▶ **What the task asks**
Retype the data below verbatim; pictures do not belong in the copy.

=== Source data ===

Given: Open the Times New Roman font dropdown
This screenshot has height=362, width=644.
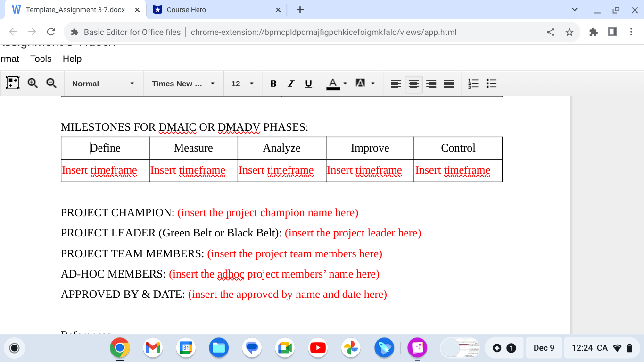Looking at the screenshot, I should click(x=183, y=84).
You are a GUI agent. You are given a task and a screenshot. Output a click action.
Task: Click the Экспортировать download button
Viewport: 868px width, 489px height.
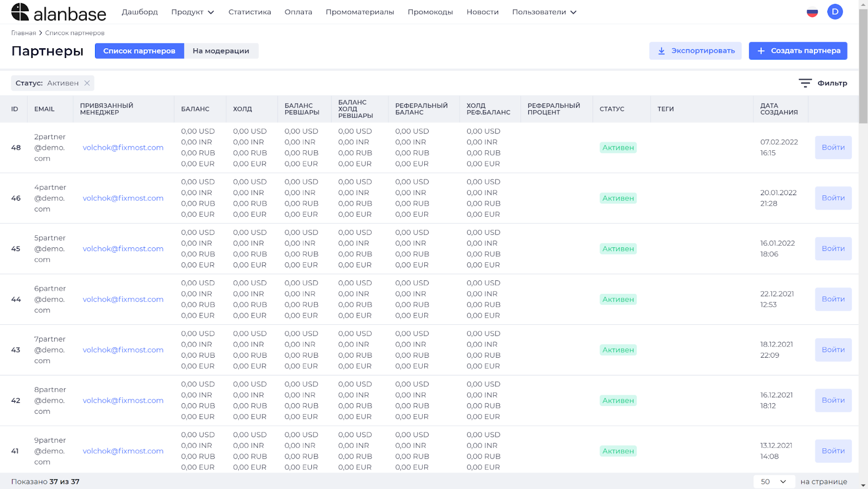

===

▶ **Exercise solution**
Given: Open the Times New Roman font dropdown
This screenshot has height=362, width=644.
Looking at the screenshot, I should click(x=183, y=84).
You are a GUI agent. You are given a task and a screenshot. Output a click action.
Task: Click the Экспортировать download button
Viewport: 868px width, 489px height.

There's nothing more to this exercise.